◆ Exercise directions ◆
The answer consists solely of the data below, reproduced exactly.

◆ Data to examine ◆
-- Opening Marker --
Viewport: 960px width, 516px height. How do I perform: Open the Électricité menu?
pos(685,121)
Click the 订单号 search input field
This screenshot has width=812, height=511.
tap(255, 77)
-- Closing Marker --
◆ Response below ◆
Viewport: 960px width, 516px height. How do I perform: Open the Électricité menu?
pos(685,121)
Click the 订单号 search input field
This screenshot has width=812, height=511.
tap(255, 77)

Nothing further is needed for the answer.